With the heating or cooling energy Φ_hc [W] the actual temperatures ϑ_m, ϑ_s and ϑ_i are calculated from Eqs. (1) to (3).

From these simulation results we calculate the operative room temperature, the final energy demand for heating and cooling, the anthropogenic waste heat, and the heat flux from the room to the façade.

Figure 2 Integration of the building indoor model (red darts) with the independent driving forces Φ_solar, Φ_internal and Φ_hc into the building surface model (ϑ_w) and the PALM model (ϑ_n and ϑ_e) considering the coupled driving forces Φ_ventilation, Φ_w|_window and Φ_w|_wall. A–E are five façade types (consisting of different materials), and 1–4 are the four layers for each façade.

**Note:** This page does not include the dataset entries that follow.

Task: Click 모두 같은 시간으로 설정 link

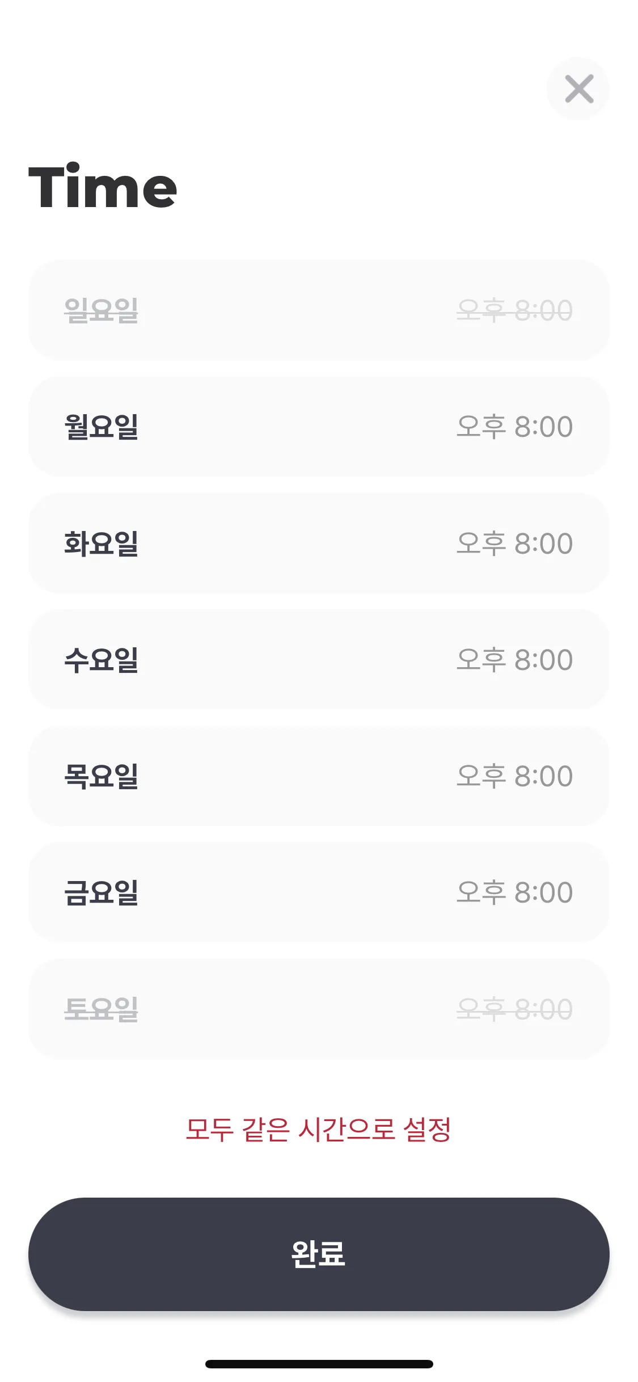Action: tap(318, 1129)
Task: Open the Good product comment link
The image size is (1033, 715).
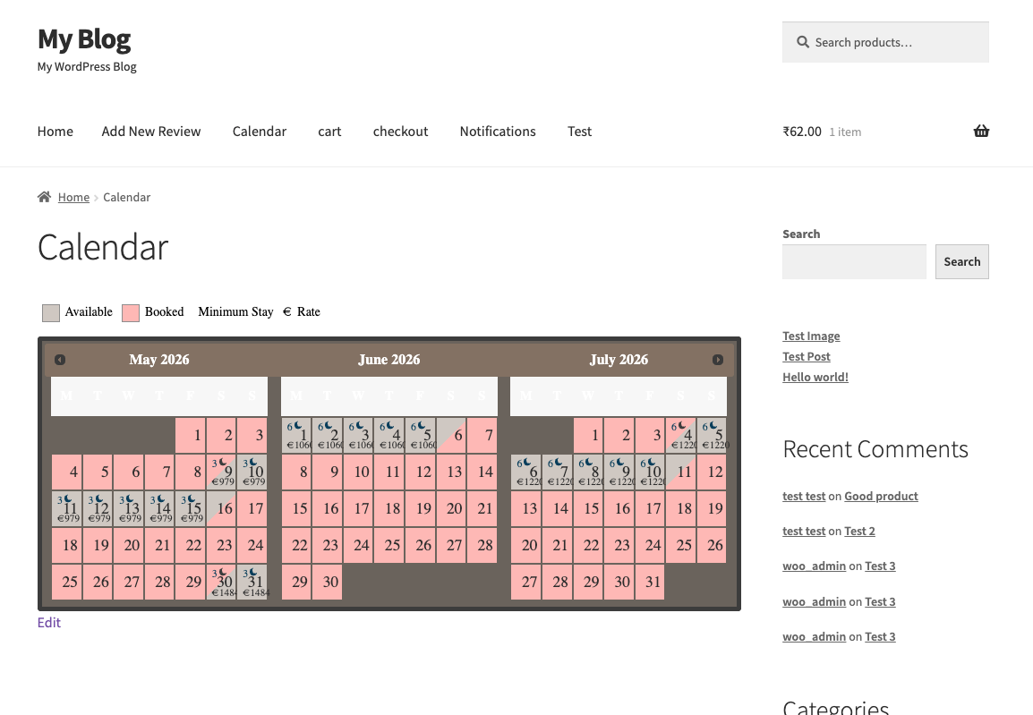Action: pyautogui.click(x=881, y=496)
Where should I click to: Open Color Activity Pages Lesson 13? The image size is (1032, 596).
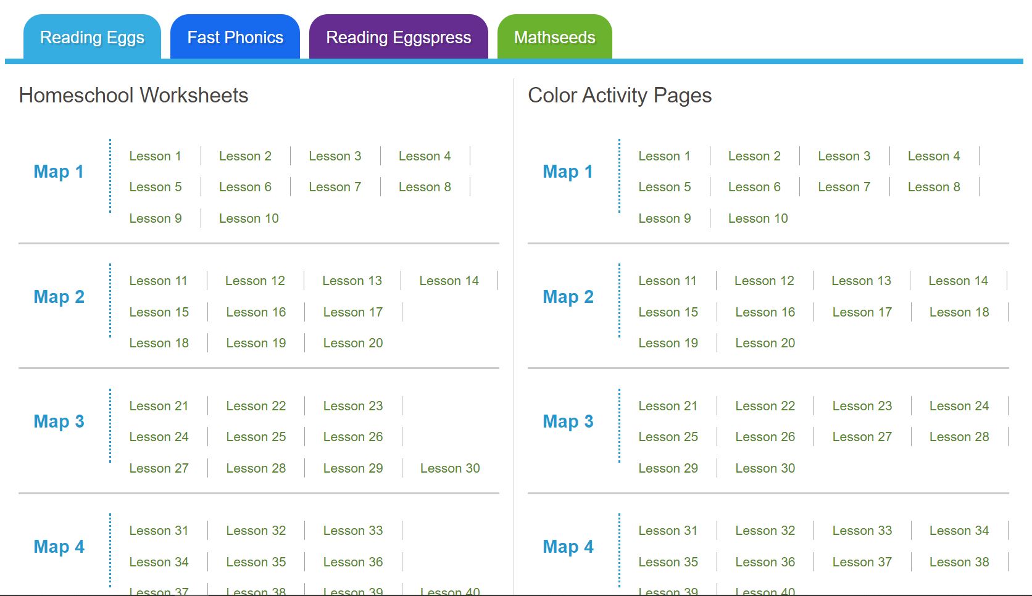point(861,281)
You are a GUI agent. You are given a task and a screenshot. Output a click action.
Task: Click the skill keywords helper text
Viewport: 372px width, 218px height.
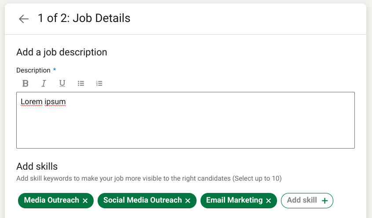(149, 178)
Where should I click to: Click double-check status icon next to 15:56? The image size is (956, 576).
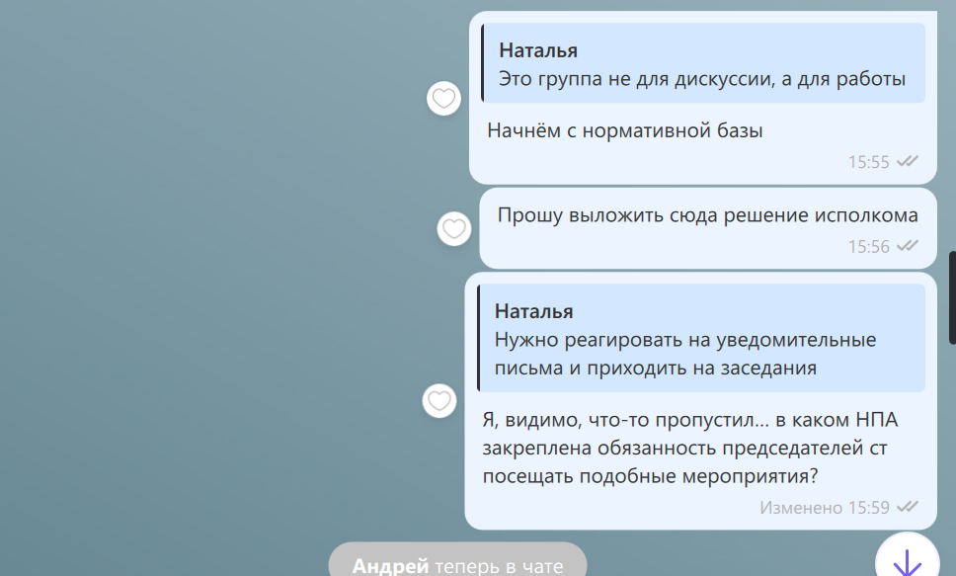907,246
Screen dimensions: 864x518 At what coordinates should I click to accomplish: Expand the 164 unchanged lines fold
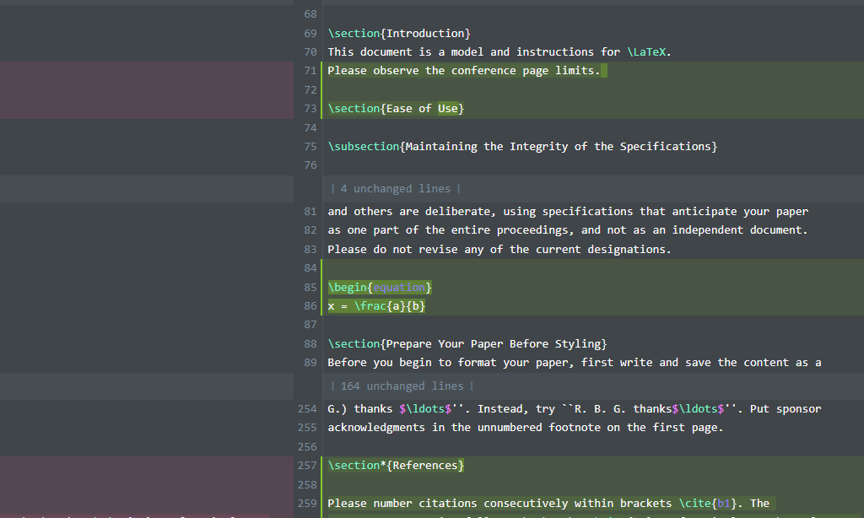402,386
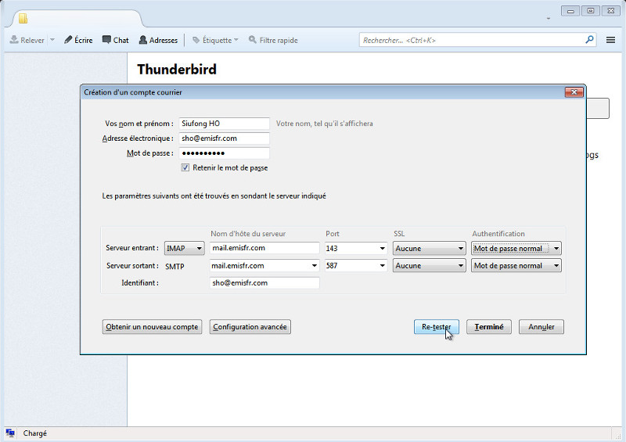Click the Adresse électronique input field
This screenshot has width=626, height=442.
[x=224, y=138]
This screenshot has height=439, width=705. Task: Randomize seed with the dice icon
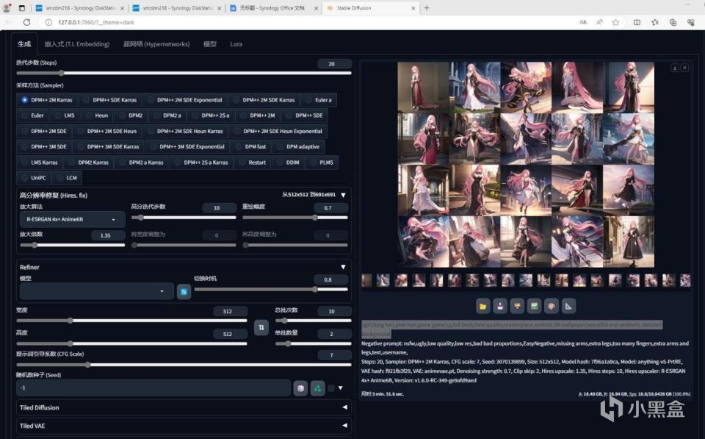[x=300, y=388]
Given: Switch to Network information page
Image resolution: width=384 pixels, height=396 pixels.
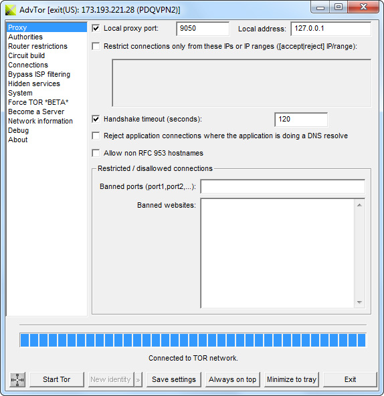Looking at the screenshot, I should pyautogui.click(x=41, y=121).
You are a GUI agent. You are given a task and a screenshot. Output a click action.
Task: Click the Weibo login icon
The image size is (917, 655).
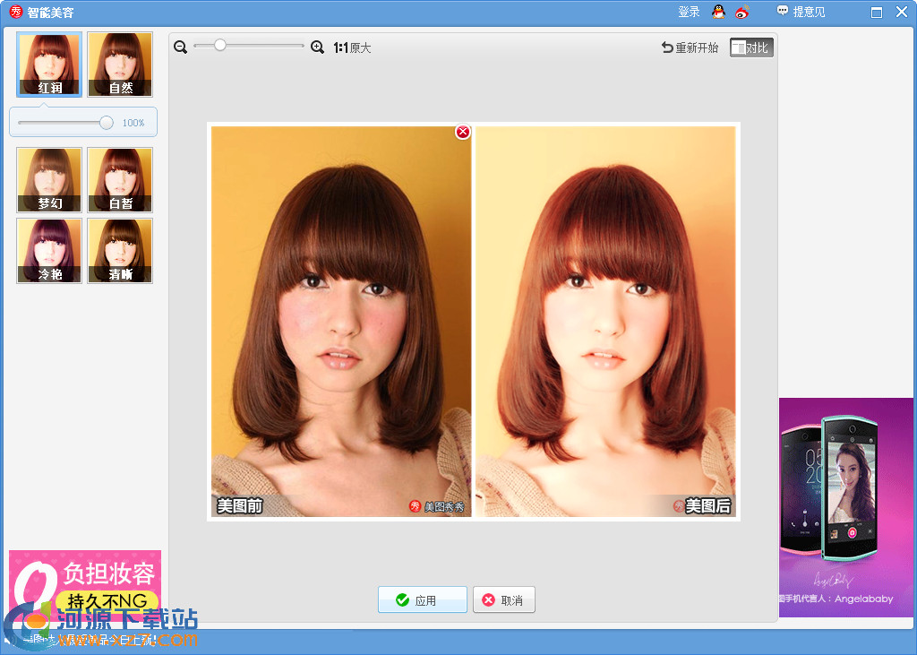741,13
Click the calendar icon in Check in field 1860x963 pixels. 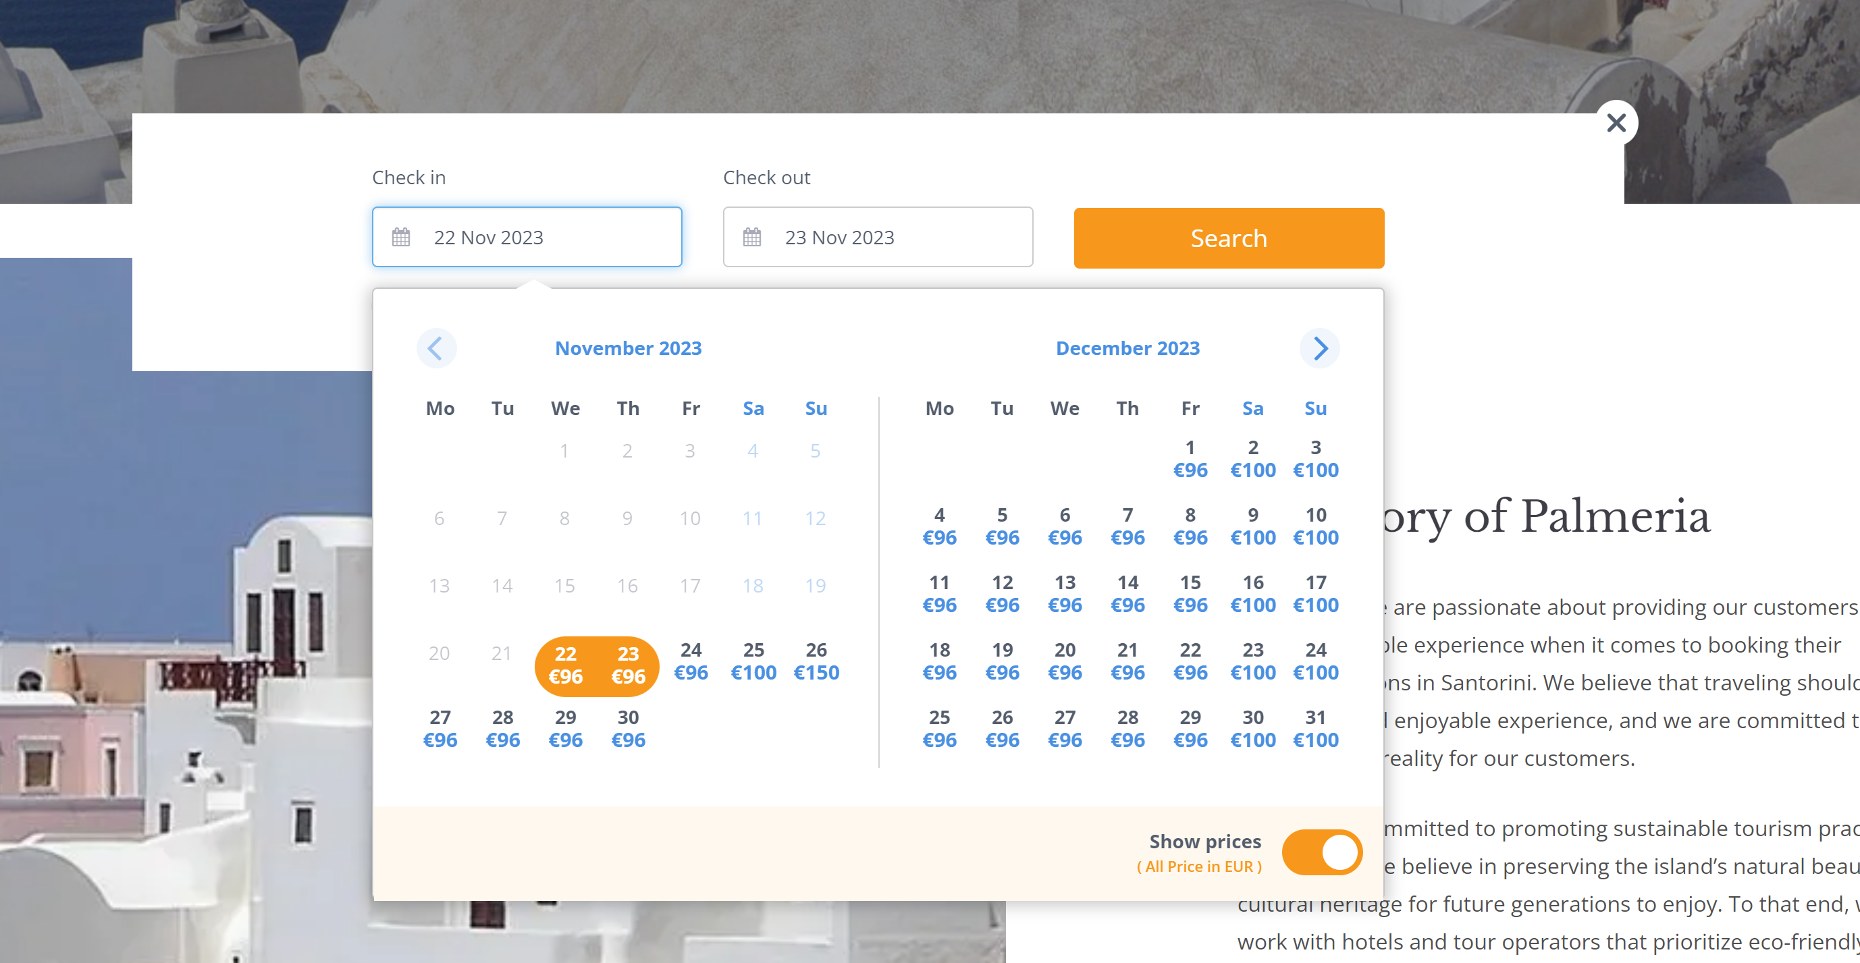point(401,237)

Additionally, the heat transfer due to anthropogenic waste heat (from the cooling and heating facilities) via the façade layer to the PALM model is shown exemplarily on the right side.

The operative room temperature ϑ_o is the uniform temperature of an imaginary black room in which a person exchanges the same heat through radiation and convection as in the existing non-uniform environment; ϑ_o is used for the evaluation of the indoor climate and is calculated from the indoor air temperature ϑ_i and the surface temperature ϑ_s according to ISO 13790 (2008):

$$\begin{array}{}\text{(6)}& {\mathit{\vartheta }}_{\mathrm{o}}=\mathrm{0.3}\cdot {\mathit{\vartheta }}_{\mathrm{i}}+\mathrm{0.7}\cdot {\mathit{\vartheta }}_{\mathrm{s}}.\end{array}$$

The operative room temperature ϑ_o is calculated as a mean value of the room air temperature and the respective mean radiation temperature of the room surfaces, in which the proportion of convection (indoor air temperature ϑ_i, i.e. 0.3) and radiation (surface temperature ϑ_s, i.e. 0.7) depends mainly on the prevailing air velocity (cf. EN 15251, 2007).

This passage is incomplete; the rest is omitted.